(Stored records)
┌────────

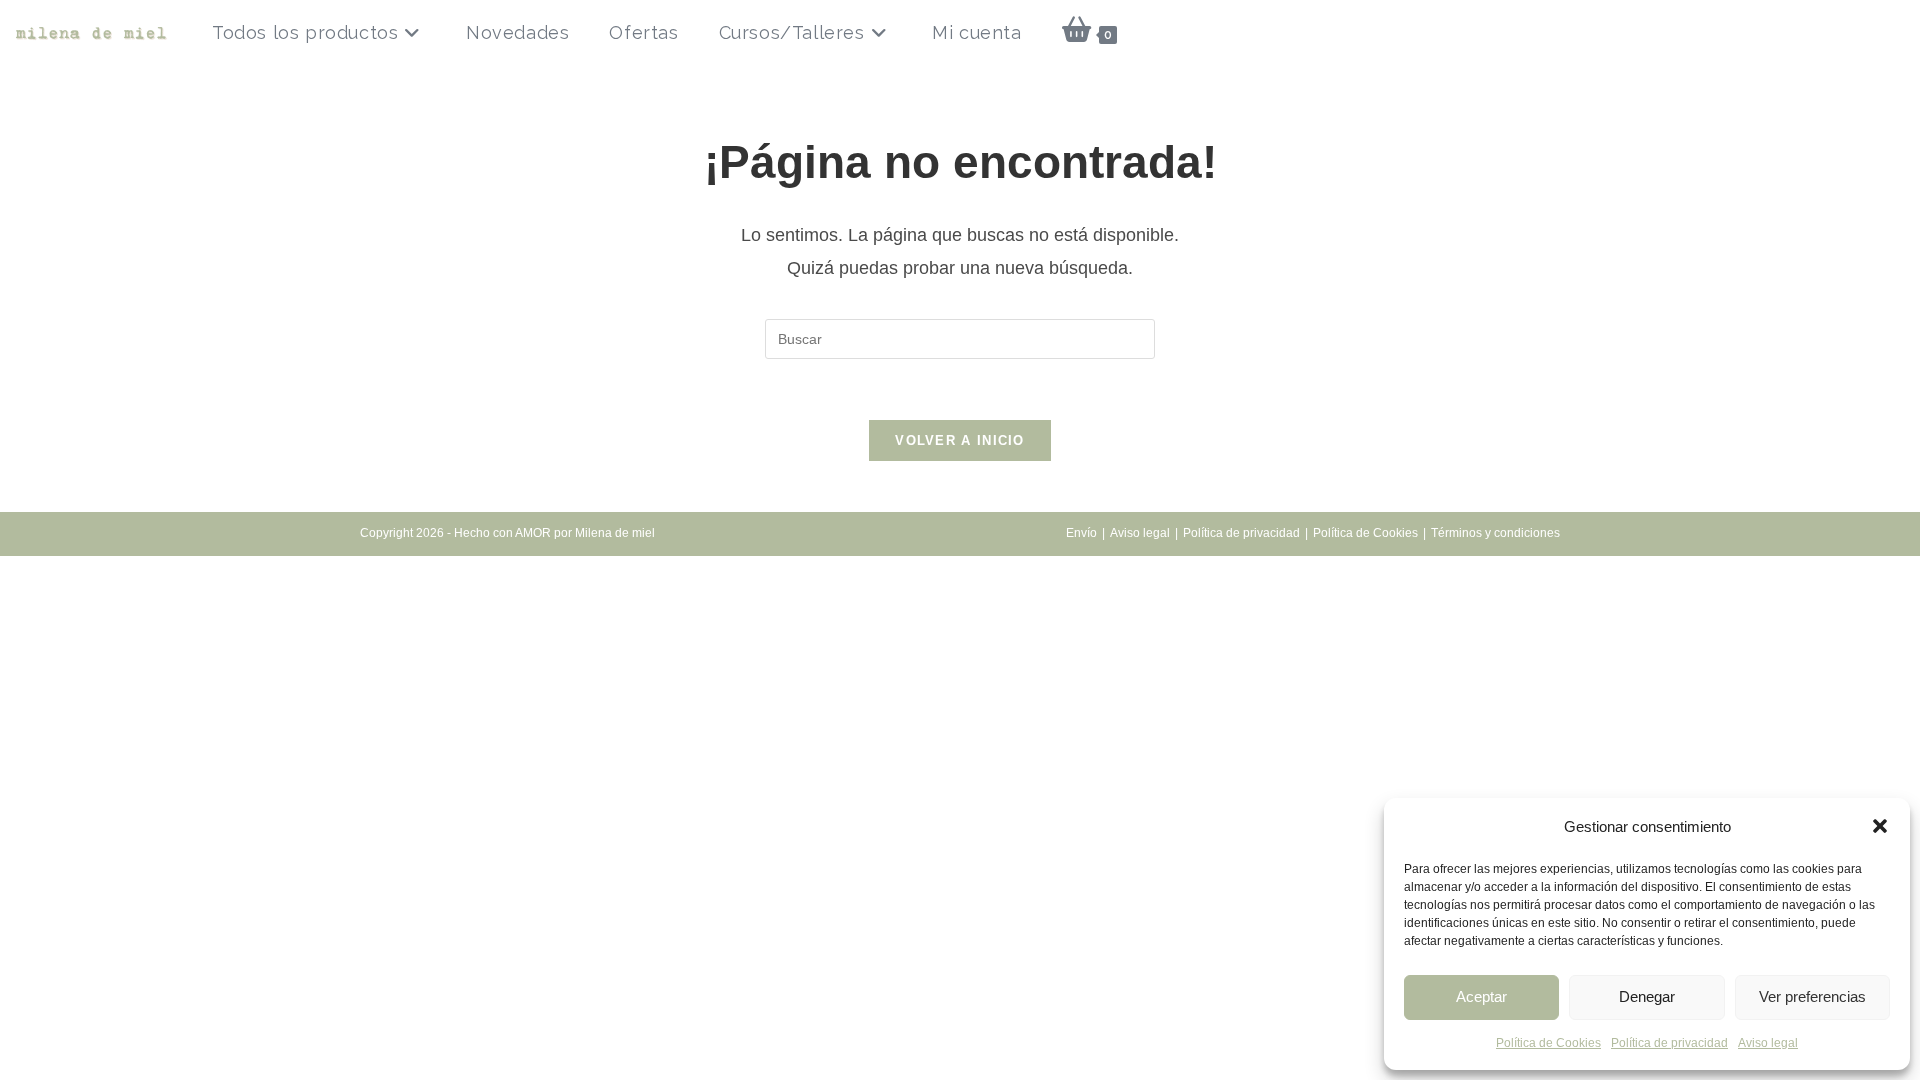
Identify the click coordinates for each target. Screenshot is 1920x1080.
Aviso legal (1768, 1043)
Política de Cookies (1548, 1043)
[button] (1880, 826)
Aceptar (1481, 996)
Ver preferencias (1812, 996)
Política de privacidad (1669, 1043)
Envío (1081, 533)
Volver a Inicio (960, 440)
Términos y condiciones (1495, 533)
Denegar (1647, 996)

└────────

Your instructions:
Beginning at the line that contains "Aviso legal (1768, 1043)", reproduce every line down to the last line of the entries above, exactly and only those.

Problem solution:
Aviso legal (1768, 1043)
Política de Cookies (1548, 1043)
[button] (1880, 826)
Aceptar (1481, 996)
Ver preferencias (1812, 996)
Política de privacidad (1669, 1043)
Envío (1081, 533)
Volver a Inicio (960, 440)
Términos y condiciones (1495, 533)
Denegar (1647, 996)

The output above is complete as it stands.